======== DATA FOR THIS TASK ========
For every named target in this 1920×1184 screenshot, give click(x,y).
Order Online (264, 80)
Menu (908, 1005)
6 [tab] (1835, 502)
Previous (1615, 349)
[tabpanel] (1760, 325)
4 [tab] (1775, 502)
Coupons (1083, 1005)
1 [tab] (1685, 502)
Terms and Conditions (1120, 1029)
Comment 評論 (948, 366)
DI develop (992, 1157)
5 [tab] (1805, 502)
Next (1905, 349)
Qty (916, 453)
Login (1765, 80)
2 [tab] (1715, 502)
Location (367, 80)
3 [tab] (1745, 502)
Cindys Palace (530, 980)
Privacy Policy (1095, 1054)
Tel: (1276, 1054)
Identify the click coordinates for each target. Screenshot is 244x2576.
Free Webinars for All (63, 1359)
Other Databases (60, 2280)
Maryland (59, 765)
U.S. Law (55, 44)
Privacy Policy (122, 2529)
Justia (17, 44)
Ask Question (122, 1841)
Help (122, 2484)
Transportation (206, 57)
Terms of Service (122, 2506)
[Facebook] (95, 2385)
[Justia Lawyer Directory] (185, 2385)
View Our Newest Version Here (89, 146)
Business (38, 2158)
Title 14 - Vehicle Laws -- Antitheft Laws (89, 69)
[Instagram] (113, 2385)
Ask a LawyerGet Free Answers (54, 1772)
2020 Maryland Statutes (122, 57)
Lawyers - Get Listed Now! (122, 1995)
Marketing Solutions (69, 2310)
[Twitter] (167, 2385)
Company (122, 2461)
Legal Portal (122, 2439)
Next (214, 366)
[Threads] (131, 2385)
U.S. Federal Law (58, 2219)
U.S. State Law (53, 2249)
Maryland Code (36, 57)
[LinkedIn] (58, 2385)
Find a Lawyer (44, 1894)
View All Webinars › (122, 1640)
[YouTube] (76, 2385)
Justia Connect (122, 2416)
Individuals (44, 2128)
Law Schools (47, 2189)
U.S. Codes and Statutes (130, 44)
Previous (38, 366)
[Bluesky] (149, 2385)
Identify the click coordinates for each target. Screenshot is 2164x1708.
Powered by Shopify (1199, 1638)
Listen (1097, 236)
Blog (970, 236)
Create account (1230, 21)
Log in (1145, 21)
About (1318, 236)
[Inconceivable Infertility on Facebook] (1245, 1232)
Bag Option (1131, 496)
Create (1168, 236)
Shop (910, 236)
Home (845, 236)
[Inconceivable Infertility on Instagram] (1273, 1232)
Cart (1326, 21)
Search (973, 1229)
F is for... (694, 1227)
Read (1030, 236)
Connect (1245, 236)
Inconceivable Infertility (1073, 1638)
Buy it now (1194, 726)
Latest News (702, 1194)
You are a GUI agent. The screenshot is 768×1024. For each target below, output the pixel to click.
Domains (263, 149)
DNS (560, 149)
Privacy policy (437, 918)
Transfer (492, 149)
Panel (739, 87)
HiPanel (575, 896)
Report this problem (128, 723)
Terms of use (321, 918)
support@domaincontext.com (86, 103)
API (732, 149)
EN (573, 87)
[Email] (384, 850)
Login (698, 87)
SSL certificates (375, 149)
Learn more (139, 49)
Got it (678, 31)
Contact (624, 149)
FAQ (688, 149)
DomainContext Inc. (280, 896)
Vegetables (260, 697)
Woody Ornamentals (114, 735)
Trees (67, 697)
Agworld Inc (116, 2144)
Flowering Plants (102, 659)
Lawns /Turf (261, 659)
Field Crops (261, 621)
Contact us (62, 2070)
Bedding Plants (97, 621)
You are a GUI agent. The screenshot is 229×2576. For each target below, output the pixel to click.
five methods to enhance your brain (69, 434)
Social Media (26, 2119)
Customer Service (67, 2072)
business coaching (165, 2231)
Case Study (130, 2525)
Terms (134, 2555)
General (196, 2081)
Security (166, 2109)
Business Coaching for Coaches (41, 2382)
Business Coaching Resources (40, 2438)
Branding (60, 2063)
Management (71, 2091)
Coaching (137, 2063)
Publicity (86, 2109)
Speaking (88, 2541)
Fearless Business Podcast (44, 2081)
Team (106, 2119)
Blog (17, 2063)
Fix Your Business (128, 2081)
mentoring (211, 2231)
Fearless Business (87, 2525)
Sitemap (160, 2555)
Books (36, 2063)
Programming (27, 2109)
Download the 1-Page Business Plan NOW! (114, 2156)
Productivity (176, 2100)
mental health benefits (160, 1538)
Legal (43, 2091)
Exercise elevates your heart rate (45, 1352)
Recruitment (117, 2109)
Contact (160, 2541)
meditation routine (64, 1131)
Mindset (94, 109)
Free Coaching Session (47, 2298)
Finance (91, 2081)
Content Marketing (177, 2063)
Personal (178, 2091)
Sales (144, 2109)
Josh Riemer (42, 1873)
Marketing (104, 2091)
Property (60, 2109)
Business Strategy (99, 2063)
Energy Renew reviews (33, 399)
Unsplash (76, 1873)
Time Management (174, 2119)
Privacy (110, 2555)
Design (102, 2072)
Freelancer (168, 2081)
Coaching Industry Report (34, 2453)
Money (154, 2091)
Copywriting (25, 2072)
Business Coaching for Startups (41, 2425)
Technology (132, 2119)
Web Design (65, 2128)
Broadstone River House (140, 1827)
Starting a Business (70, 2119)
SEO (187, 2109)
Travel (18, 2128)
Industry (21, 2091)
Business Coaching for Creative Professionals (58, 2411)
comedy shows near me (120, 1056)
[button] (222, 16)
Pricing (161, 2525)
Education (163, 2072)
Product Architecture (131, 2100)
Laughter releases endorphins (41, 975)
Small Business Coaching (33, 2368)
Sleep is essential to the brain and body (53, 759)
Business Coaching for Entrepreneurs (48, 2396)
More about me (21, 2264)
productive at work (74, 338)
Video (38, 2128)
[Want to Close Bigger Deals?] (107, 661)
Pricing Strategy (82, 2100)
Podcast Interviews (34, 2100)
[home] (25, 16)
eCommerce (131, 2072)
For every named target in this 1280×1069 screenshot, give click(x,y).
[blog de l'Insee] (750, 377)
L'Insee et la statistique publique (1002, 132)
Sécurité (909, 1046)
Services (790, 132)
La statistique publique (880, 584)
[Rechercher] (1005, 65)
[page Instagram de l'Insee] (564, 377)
========
TRY IT.
Could you write out all the entries word for word?

ANSWER TO THE EXERCISE.
For every named target in this 1920×1184 screenshot, give click(x,y).
Order Online (264, 80)
Menu (908, 1005)
6 [tab] (1835, 502)
Previous (1615, 349)
[tabpanel] (1760, 325)
4 [tab] (1775, 502)
Coupons (1083, 1005)
1 [tab] (1685, 502)
Terms and Conditions (1120, 1029)
Comment 評論 (948, 366)
DI develop (992, 1157)
5 [tab] (1805, 502)
Next (1905, 349)
Qty (916, 453)
Login (1765, 80)
2 [tab] (1715, 502)
Location (367, 80)
3 [tab] (1745, 502)
Cindys Palace (530, 980)
Privacy Policy (1095, 1054)
Tel: (1276, 1054)
Identify the click coordinates for each target. Screenshot is 244x2576.
Free Webinars for All (63, 1359)
Other Databases (60, 2280)
Maryland (59, 765)
U.S. Law (55, 44)
Privacy Policy (122, 2529)
Justia (17, 44)
Ask Question (122, 1841)
Help (122, 2484)
Transportation (206, 57)
Terms of Service (122, 2506)
[Facebook] (95, 2385)
[Justia Lawyer Directory] (185, 2385)
View Our Newest Version Here (89, 146)
Business (38, 2158)
Title 14 - Vehicle Laws -- Antitheft Laws (89, 69)
[Instagram] (113, 2385)
Ask a LawyerGet Free Answers (54, 1772)
2020 Maryland Statutes (122, 57)
Lawyers - Get Listed Now! (122, 1995)
Marketing Solutions (69, 2310)
[Twitter] (167, 2385)
Company (122, 2461)
Legal Portal (122, 2439)
Next (214, 366)
[Threads] (131, 2385)
U.S. Federal Law (58, 2219)
U.S. State Law (53, 2249)
Maryland Code (36, 57)
[LinkedIn] (58, 2385)
Find a Lawyer (44, 1894)
View All Webinars › (122, 1640)
[YouTube] (76, 2385)
Justia Connect (122, 2416)
Individuals (44, 2128)
Law Schools (47, 2189)
U.S. Codes and Statutes (130, 44)
Previous (38, 366)
[Bluesky] (149, 2385)
Identify the click coordinates for each target. Screenshot is 2164x1708.
Powered by Shopify (1199, 1638)
Listen (1097, 236)
Blog (970, 236)
Create account (1230, 21)
Log in (1145, 21)
About (1318, 236)
[Inconceivable Infertility on Facebook] (1245, 1232)
Bag Option (1131, 496)
Create (1168, 236)
Shop (910, 236)
Home (845, 236)
[Inconceivable Infertility on Instagram] (1273, 1232)
Cart (1326, 21)
Search (973, 1229)
F is for... (694, 1227)
Read (1030, 236)
Connect (1245, 236)
Inconceivable Infertility (1073, 1638)
Buy it now (1194, 726)
Latest News (702, 1194)
You are a GUI agent. The screenshot is 768×1024. For each target below, output the pixel to click.
Domains (263, 149)
DNS (560, 149)
Privacy policy (437, 918)
Transfer (492, 149)
Panel (739, 87)
HiPanel (575, 896)
Report this problem (128, 723)
Terms of use (321, 918)
support@domaincontext.com (86, 103)
API (732, 149)
EN (573, 87)
[Email] (384, 850)
Login (698, 87)
SSL certificates (375, 149)
Learn more (139, 49)
Got it (678, 31)
Contact (624, 149)
FAQ (688, 149)
DomainContext Inc. (280, 896)
Vegetables (260, 697)
Woody Ornamentals (114, 735)
Trees (67, 697)
Agworld Inc (116, 2144)
Flowering Plants (102, 659)
Lawns /Turf (261, 659)
Field Crops (261, 621)
Contact us (62, 2070)
Bedding Plants (97, 621)
You are a GUI agent. The screenshot is 229×2576. For each target below, output the pixel to click.
five methods to enhance your brain (69, 434)
Social Media (26, 2119)
Customer Service (67, 2072)
business coaching (165, 2231)
Case Study (130, 2525)
Terms (134, 2555)
General (196, 2081)
Security (166, 2109)
Business Coaching for Coaches (41, 2382)
Business Coaching Resources (40, 2438)
Branding (60, 2063)
Management (71, 2091)
Coaching (137, 2063)
Publicity (86, 2109)
Speaking (88, 2541)
Fearless Business Podcast (44, 2081)
Team (106, 2119)
Blog (17, 2063)
Fix Your Business (128, 2081)
mentoring (211, 2231)
Fearless Business (87, 2525)
Sitemap (160, 2555)
Books (36, 2063)
Programming (27, 2109)
Download the 1-Page Business Plan NOW! (114, 2156)
Productivity (176, 2100)
mental health benefits (160, 1538)
Legal (43, 2091)
Exercise elevates your heart rate (45, 1352)
Recruitment (117, 2109)
Contact (160, 2541)
meditation routine (64, 1131)
Mindset (94, 109)
Free Coaching Session (47, 2298)
Finance (91, 2081)
Content Marketing (177, 2063)
Personal (178, 2091)
Sales (144, 2109)
Josh Riemer (42, 1873)
Marketing (104, 2091)
Property (60, 2109)
Business Strategy (99, 2063)
Energy Renew reviews (33, 399)
Unsplash (76, 1873)
Time Management (174, 2119)
Privacy (110, 2555)
Design (102, 2072)
Freelancer (168, 2081)
Coaching Industry Report (34, 2453)
Money (154, 2091)
Copywriting (25, 2072)
Business Coaching for Startups (41, 2425)
Technology (132, 2119)
Web Design (65, 2128)
Broadstone River House (140, 1827)
Starting a Business (70, 2119)
SEO (187, 2109)
Travel (18, 2128)
Industry (21, 2091)
Business Coaching for Creative Professionals (58, 2411)
comedy shows near me (120, 1056)
[button] (222, 16)
Pricing (161, 2525)
Education (163, 2072)
Product Architecture (131, 2100)
Laughter releases endorphins (41, 975)
Small Business Coaching (33, 2368)
Sleep is essential to the brain and body (53, 759)
Business Coaching for Entrepreneurs (48, 2396)
More about me (21, 2264)
productive at work (74, 338)
Video (38, 2128)
[Want to Close Bigger Deals?] (107, 661)
Pricing Strategy (82, 2100)
Podcast Interviews (34, 2100)
[home] (25, 16)
eCommerce (131, 2072)
For every named target in this 1280×1069 screenshot, give click(x,y).
[blog de l'Insee] (750, 377)
L'Insee et la statistique publique (1002, 132)
Sécurité (909, 1046)
Services (790, 132)
La statistique publique (880, 584)
[Rechercher] (1005, 65)
[page Instagram de l'Insee] (564, 377)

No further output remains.